É absurdo considerar o PT apenas como o partido-símbolo da corrupção. Ou: a luta é contra algo ainda pior.

Recente pesquisa mostrou que os petistas hoje são considerados pelo povo brasileiro como o partido-símbolo da corrupção, o que pode dar para muitos a sensação de que está justiça está sendo feita em relação ao senso comum.

Mas ainda falta algo. Não podemos apenas demonstrar o PT como o partido-símbolo da corrupção, mas como o partido-símbolo de algo que vai muito além da corrupção tradicional: um projeto totalitário de poder com base em corrupção.

A diferença é simples: a corrupção é qualquer ato de se corromper para obtenção de vantagens ilícitas em negociatas ou quaisquer outras funções.  Já um projeto totalitário de poder utiliza os eventos de corrupção ao máximo para destruir as instituições e comprar poder, para que finalmente a corrupção se torne o núcleo mantenedor do sistema.

É por isso que países totalitários levam a corrupção a um nível ainda maior do que vemos no Brasil. A corrupção endêmica estabelecida pelo PT só chegou a tal dimensão porque sustentava a criação de um projeto totalitário que, no final, foi derrubado (e apenas parcialmente, pois ainda temos trabalho pela frente).

A diferença mais clara da simples corrupção para o projeto totalitário de poder baseado em corrupção se vê na Rússia: ali um quilômetro de estrada custa 36 vezes do que custaria nos Estados Unidos. É evidente que o totalitarismo cria brechas no estado para que a corrupção alcance níveis diluvianos. Corrupção é algo que ocorre nos Estados Unidos e na Europa. Já projetos totalitários de poder com base em corrupção é o que aconteceu no governo petista, bem como é o que acontece na Rússia, na China e em todos os países plenamente socialistas.

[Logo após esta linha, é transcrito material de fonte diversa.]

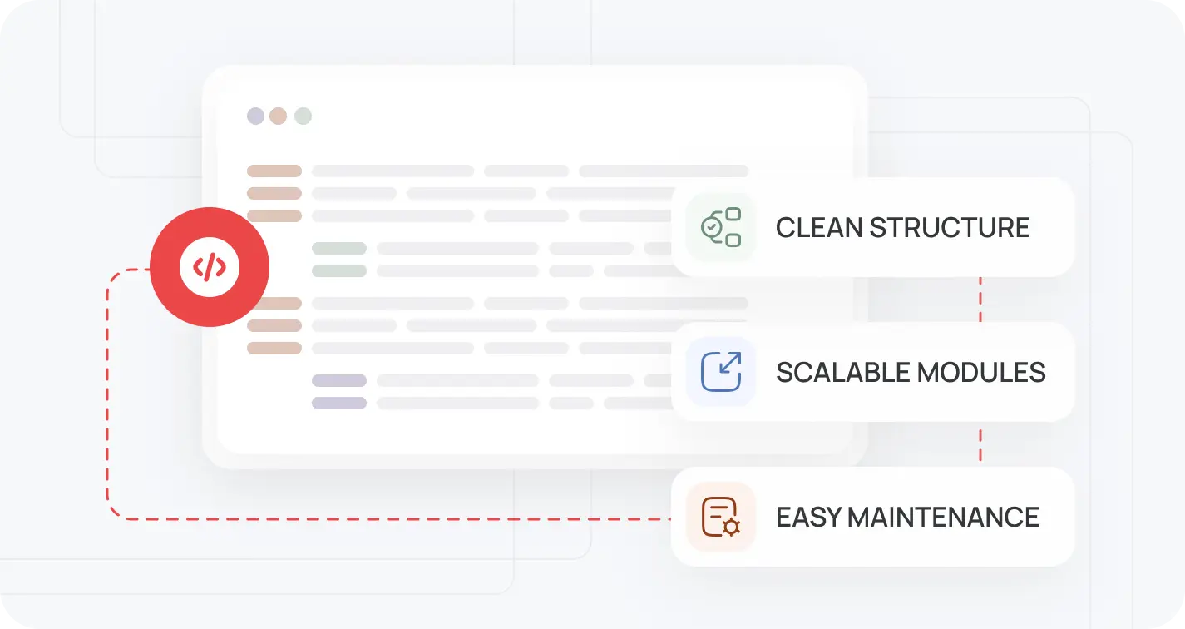Select the Clean Structure flowchart icon
The width and height of the screenshot is (1185, 629).
tap(720, 227)
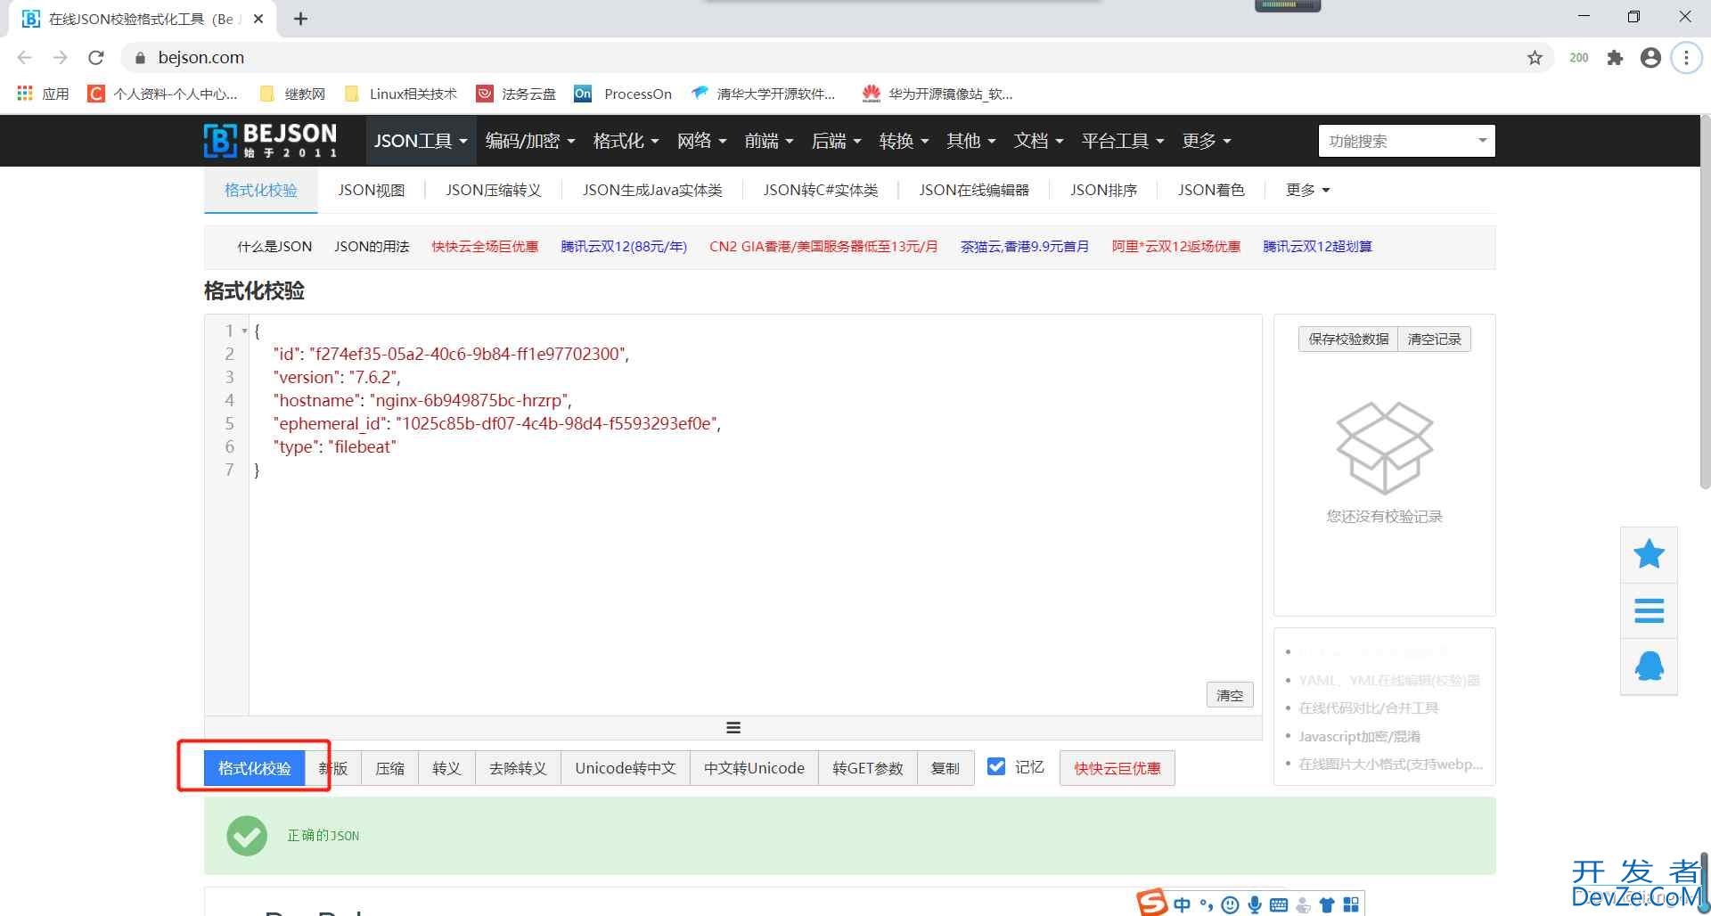Click the 格式化校验 button
This screenshot has height=916, width=1711.
[x=255, y=768]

Por isso, é preciso tomar cuidado com manifestações “contra a corrupção”. Claro que elas são eficientes, mas estabelecem um radar incapaz de perceber algo muito pior: os projetos totalitários baseados na corrupção.

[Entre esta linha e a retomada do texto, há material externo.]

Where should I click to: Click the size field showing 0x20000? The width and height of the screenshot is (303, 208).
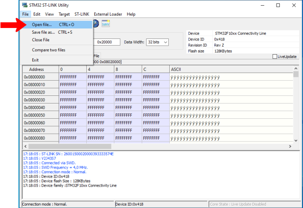(x=107, y=42)
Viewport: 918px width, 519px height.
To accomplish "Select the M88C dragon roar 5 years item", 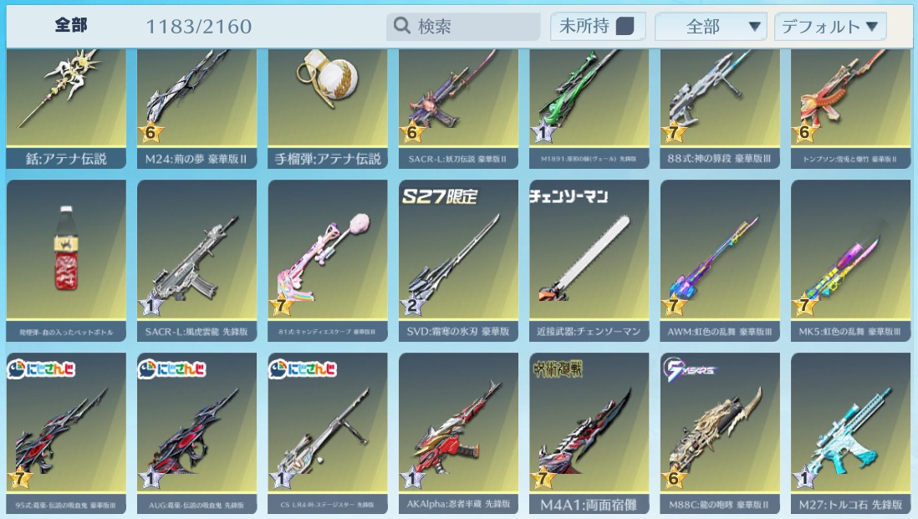I will point(720,433).
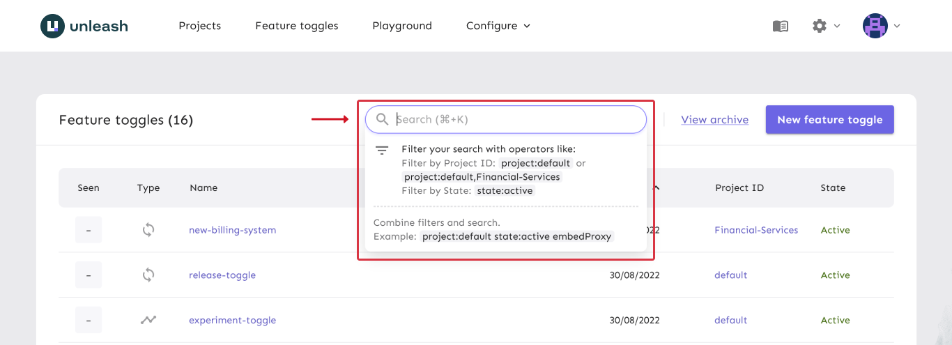This screenshot has width=952, height=345.
Task: Open the user profile dropdown arrow
Action: click(897, 26)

O ser humano é uma máquina de percepção. Ou seja, ele reage aos eventos do mundo de acordo com suas percepções sobre os eventos. Se as percepções estão nubladas, suas ações serão desfocadas.

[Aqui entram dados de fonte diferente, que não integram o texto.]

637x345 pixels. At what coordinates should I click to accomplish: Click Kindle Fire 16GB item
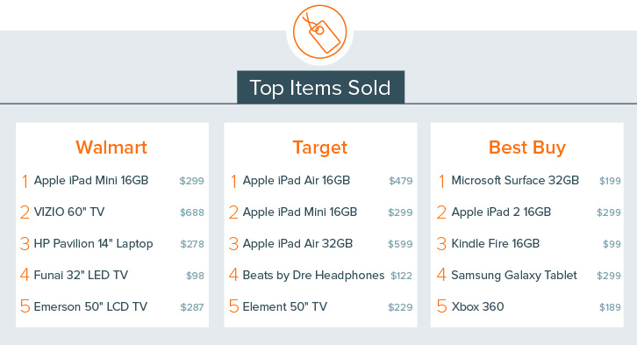coord(495,243)
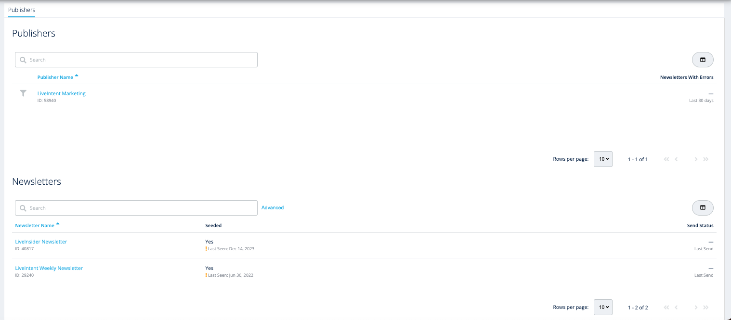
Task: Jump to first page in Newsletters pagination
Action: point(666,307)
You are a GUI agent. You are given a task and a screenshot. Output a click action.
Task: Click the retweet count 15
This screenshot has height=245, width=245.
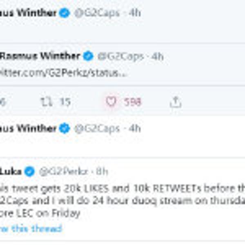pyautogui.click(x=65, y=102)
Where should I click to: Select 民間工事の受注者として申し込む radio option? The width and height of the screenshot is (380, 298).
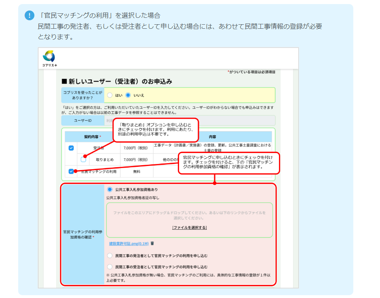pos(110,267)
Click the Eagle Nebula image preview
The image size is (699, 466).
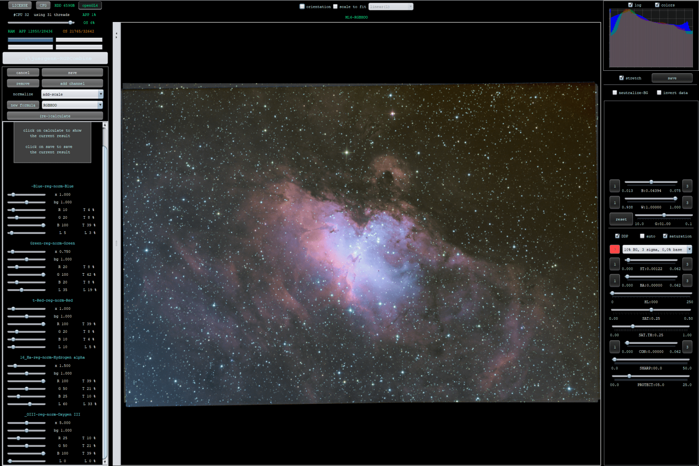click(360, 244)
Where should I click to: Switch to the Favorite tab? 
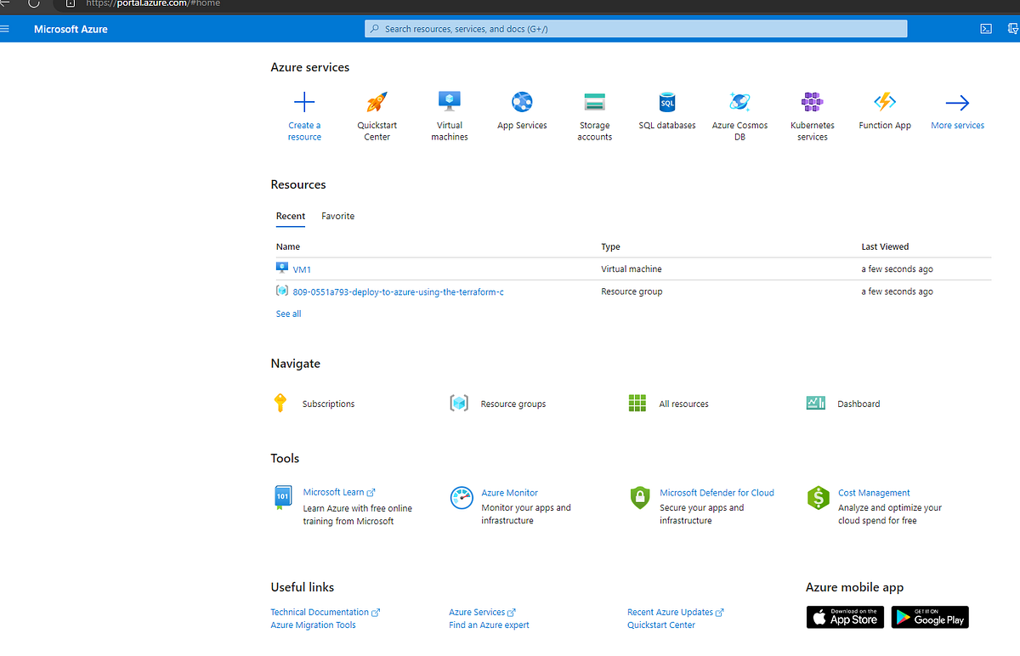tap(337, 216)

Imagine, por exemplo, que os Julgamentos de Nuremberg – que julgaram os crimes nazistas – não falassem de genocídio, mas apenas de “agressão”. Obviamente, teríamos um erro de percepção, pois o que Hitler praticou é algo muito maior do que apenas “agressão”. Agressão é o pontapé que um sujeito dá no outro em um jogo de futebol. Agressão é o escracho que adversários políticos fazem diante de outro. Claro que o genocídio de Hitler se baseou em agressão, mas foi muito além da tradicional agressão.

Quer dizer: é claro que devemos nos posicionar contra a “agressão” – um mundo mais pacífico e com menos agressões é sempre melhor -, mas não é só contra isso que o mundo lutou quando se posicionou contra Hitler, assim como não é apenas contra isso que o Brasil está lutando quando se posiciona contra os projetos totalitários de poder com base em corrupção. Podemos até encontrar um termo mais simples: organizações criminosas, conforme aponta Marco Villa.

O que importa é tomar muito cuidado com manifestações “contra corrupção”. A luta é contra algo muito pior do que apenas corrupção, que já é um flagelo em si. Mas o flagelo trazido pelas organizações de corrupção totalitária é muito mais devastador.